Italian Prime Minister Giuseppe Conte speaks during an event. File photo
Italian Prime Minister Giuseppe Conte was set to hand in his resignation to the head of state on Tuesday after a key coalition ally pulled his party’s support over Conte’s handling of the coronavirus pandemic.
The deepening political crisis is playing out against the backdrop of the coronavirus pandemic, which has killed more than 85,000 Italians — the second highest death toll in Europe after Britain and the sixth highest in the world, according to Reuters.

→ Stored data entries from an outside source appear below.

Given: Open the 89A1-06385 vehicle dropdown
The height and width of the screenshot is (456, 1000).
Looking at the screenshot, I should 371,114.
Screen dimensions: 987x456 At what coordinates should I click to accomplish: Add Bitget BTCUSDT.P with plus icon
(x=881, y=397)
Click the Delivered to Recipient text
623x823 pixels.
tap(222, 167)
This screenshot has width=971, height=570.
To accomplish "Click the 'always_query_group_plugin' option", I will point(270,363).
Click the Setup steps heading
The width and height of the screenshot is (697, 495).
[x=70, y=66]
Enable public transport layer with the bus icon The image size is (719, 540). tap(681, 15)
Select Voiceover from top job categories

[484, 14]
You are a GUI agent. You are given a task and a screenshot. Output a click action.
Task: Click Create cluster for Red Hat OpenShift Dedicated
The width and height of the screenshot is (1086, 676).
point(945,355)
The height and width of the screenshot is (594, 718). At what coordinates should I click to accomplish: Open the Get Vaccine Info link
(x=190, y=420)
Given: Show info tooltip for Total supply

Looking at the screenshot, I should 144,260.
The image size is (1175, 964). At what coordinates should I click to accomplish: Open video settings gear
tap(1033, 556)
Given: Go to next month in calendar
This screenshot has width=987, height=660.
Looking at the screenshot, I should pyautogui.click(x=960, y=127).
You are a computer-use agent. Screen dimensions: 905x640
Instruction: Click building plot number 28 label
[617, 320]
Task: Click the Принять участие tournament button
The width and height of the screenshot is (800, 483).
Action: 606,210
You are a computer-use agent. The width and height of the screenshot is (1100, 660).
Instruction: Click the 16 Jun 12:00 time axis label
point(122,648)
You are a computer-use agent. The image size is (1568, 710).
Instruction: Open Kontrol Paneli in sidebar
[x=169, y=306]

Conte is hoping to get President Sergio Mattarella’s support for forming a new coalition government that can steer the country as the Italia Viva party headed by former premier Matteo Renzi, quit in a row over the government's handling of the coronavirus crisis and economic recession.
A medical staff member takes samples from a driver to test for Covid-19 at a drive-through point in Rome. File/AP
Conte’s government was thrown into turmoil earlier this month when a junior coalition party headed by ex-Premier Matteo Renzi yanked its support. Conte won confidence votes in parliament last week, but fell short of an absolute majority, forcing him to take the gamble of resignation.
Efforts to lure centrist and independent senators into the coalition to fill the hole left by Renzi have met little success, leaving Conte no choice but to resign and open a formal government crisis that will give him more time to find a deal.
President Sergio Mattarella is expected to accept his resignation and hold rapid consultations with party leaders on Wednesday and Thursday to test the political waters.
If he thinks Conte might get the necessary backing to pull together a new administration, he will give him a few days to try to finalise a deal and draw up a new cabinet.
Up until now, the main coalition parties — the anti-establishment 5-Star Movement and centre-left Democratic Party (PD) — have backed Conte's efforts to stay in power."Conte is the essential element and we need to broaden and relaunch the government's action," Debora Serracchiani, the deputy head of the PD, told state broadcaster RAI.